Тогда он назывался Войсковым певческим хором в составе Черноморского казачьего войска. Его создателем был духовный просветитель Черноморского войска протоиерей Кирилл Россинский. Хор в казачьем войске изначально создавался как духовный коллектив. Главным делом его было пение в храме утром и вечером, на различных требах. Но пел он и казачьи песни. Служить в нём для певчих было большой честью и удачей – возвращаясь в свою станицу после такой школы, певчий с лёгкостью занимал место регента в церкви.

Коллектив стал музыкальным культурным центром: начал пропагандировать казачью культуру, классические произведения, причём не только отечественные, но и зарубежные. Буквально через полтора года после основания хора появился оркестр – сначала духовой, а потом симфонический. Поэтому Кубанский войсковой певческий хор стали называть музыкантским хором. Глинка, Чайковский… Например, наш хор впервые в России в Екатеринодаре исполнил ораторию Гайдна «Сотворение мира». Представьте себе: скромный войсковой хор – и такой масштаб! В 1920 году, когда до Кубани докатились революционные события, из хора 22 человека ушли в эмиграцию. По приказу Троцкого в один год убрали памятник Екатерине и расформировали коллектив. Само слово «казак» стало запрещённым; если, к примеру, находили у вас что-то на чердаке, хранится папаха или что-то казачье – это расстрел.

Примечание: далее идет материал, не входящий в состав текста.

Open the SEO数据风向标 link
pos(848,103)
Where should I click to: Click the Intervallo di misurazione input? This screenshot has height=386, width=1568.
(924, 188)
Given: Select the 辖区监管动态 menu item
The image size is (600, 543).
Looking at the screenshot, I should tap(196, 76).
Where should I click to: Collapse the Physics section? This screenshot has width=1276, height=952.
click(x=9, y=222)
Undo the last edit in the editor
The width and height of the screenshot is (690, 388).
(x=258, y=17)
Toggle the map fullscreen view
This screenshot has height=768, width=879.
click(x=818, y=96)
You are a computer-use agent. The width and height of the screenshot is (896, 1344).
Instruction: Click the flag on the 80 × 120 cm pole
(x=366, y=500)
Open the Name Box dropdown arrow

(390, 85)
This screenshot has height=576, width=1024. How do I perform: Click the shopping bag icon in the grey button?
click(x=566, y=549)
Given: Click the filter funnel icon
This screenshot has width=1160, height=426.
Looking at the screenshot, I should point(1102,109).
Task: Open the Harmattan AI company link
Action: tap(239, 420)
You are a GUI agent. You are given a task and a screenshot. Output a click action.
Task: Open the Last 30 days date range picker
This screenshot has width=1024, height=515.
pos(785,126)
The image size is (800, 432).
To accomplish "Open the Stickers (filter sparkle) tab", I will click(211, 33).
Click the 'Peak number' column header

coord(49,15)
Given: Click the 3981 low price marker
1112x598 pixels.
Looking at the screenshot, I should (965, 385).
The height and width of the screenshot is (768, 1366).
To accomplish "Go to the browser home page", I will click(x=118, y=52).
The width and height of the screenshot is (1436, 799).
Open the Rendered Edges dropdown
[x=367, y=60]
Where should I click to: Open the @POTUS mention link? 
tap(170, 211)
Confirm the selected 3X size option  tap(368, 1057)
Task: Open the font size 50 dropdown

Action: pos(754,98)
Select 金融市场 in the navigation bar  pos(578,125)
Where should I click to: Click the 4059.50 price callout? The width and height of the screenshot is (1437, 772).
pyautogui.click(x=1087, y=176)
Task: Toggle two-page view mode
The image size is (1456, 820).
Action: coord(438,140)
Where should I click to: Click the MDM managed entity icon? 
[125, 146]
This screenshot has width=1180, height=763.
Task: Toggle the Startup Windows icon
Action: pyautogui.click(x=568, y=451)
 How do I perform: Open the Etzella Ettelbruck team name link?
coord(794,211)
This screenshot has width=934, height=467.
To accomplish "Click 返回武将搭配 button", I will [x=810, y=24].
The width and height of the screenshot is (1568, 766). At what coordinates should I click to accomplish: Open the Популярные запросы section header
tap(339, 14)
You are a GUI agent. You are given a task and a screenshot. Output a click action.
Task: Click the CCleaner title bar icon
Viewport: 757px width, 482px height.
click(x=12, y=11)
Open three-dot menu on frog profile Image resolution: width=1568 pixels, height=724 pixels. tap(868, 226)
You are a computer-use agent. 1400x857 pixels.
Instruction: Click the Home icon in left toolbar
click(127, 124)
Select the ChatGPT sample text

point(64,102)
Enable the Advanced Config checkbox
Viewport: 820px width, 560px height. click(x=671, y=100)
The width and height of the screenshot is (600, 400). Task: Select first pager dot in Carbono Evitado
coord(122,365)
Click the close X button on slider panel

Бывают странные совпадения, которые трудно назвать случайными. Одно из таких – назначение худруком Кубанского хора. Решение об этом в недрах совучреждений было оформлено именно на Покров, 14 октября 1974 года, в день рождения дореволюционного коллектива! Тогда я был далёк от Церкви и не знал, что это за день. Не знал, что первой каменной церковью в Тамани, которую построили казаки, пришедшие на Кубань с Запорожья, был храм Покрова, что на Покров выносились все знамёна и регалии войска, потому что это был главный праздник черноморцев.

Казачьего рода

Сам я роду-племени – черноморский казак. Казачество – плоть от плоти русского народа. Напомню: когда Запорожская Сечь была упразднена, большая часть запорожских казаков ушла в Турцию, другая часть так называемых верных казаков получила Кубань на вечное поселение и основала там 38 куреней. Все курени имели точно такие названия, какие носили в Запорожье. Я родом из станицы Дядьковской, основанной в 1794 году одной из первых, в просторечии Дядькивка, чисто украинское название. В ней поселились переселенцы из Приднестровья, а потом Полтавской и Черниговской губерний. Я, кстати, балакал. По-русски мы говорили только в школе. Только когда приехал поступать в музыкальное училище, я постарался распрощаться со своим балаканьем – стал говорить по-русски.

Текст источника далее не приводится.